Dive Brief:
- FDA Thursday launched the first two so-called collaborative communities, which aim to bring together a wide range of private and public stakeholders to solve challenges related to medical device innovation.
- The first, a community around building the National Evaluation System for health Technology (NEST), will work to link data from clinical registries, electronic health records and insurance claims data to create more robust real-world evidence.
- The second is focused on creating best practices and standards for the ophthalmic imaging field.
Dive Insight:
Creation of these stakeholder collaborations, whose members might include payers, federal and state agencies, medical device manufacturers, international regulatory bodies, patients and healthcare professionals, was named as one of the FDA device center's 2018-2020 strategic priorities.

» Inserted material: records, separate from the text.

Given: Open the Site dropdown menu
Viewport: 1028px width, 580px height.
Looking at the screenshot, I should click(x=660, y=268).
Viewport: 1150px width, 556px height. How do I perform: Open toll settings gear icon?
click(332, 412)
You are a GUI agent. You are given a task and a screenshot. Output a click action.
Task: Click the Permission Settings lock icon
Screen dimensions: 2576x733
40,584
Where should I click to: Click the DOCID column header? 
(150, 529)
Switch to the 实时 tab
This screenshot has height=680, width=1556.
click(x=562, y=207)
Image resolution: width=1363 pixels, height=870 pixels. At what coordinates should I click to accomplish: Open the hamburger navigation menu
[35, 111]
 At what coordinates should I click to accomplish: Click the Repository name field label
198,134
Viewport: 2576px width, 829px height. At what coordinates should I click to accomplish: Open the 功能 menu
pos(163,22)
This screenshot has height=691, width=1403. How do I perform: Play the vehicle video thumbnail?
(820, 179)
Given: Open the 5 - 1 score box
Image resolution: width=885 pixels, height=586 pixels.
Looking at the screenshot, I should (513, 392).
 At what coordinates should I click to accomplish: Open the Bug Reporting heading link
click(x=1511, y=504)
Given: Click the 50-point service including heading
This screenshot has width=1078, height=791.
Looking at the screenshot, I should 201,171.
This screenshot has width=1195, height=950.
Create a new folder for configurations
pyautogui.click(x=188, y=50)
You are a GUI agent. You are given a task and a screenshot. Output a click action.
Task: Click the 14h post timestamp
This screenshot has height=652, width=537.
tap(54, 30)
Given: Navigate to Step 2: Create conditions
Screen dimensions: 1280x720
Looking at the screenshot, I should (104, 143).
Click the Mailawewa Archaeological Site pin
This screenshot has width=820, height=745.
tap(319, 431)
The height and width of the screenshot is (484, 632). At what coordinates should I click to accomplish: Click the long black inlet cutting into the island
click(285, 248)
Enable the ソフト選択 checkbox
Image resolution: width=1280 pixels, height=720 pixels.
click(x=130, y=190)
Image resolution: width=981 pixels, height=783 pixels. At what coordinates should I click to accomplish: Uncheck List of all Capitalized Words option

“Part of our work assuring patients and health care professionals have timely and continued access to safe, effective and high-quality medical devices involves collaboration with diverse stakeholders," Center for Devices and Radiological Health Director Jeff Shuren said in a statement. "We know we can achieve better outcomes in protecting and promoting public health when key stakeholder groups work together to achieve shared outcomes and solve shared problems."
Once created, communities tasked with addressing challenges can exist indefinitely, according to FDA. The agency is not tasked with leading the bodies, but instead is a member that can "consider adopting the solutions developed by the body if doing so is in the best interest of the public health and is consistent with the law." FDA wants to participate in 10 communities by the end of 2020.
The NEST collaborative community is being formed as the system prepares to be capable of accepting external projects by the end of 2019. The goal for the group is to "develop methodologies designed to drive down the time and cost of real-world data collection."
The Ophthalmic Imaging Collaborative Community is focused on figuring out how natural language processing and other new technologies can help diagnose, manage and treat eye disease.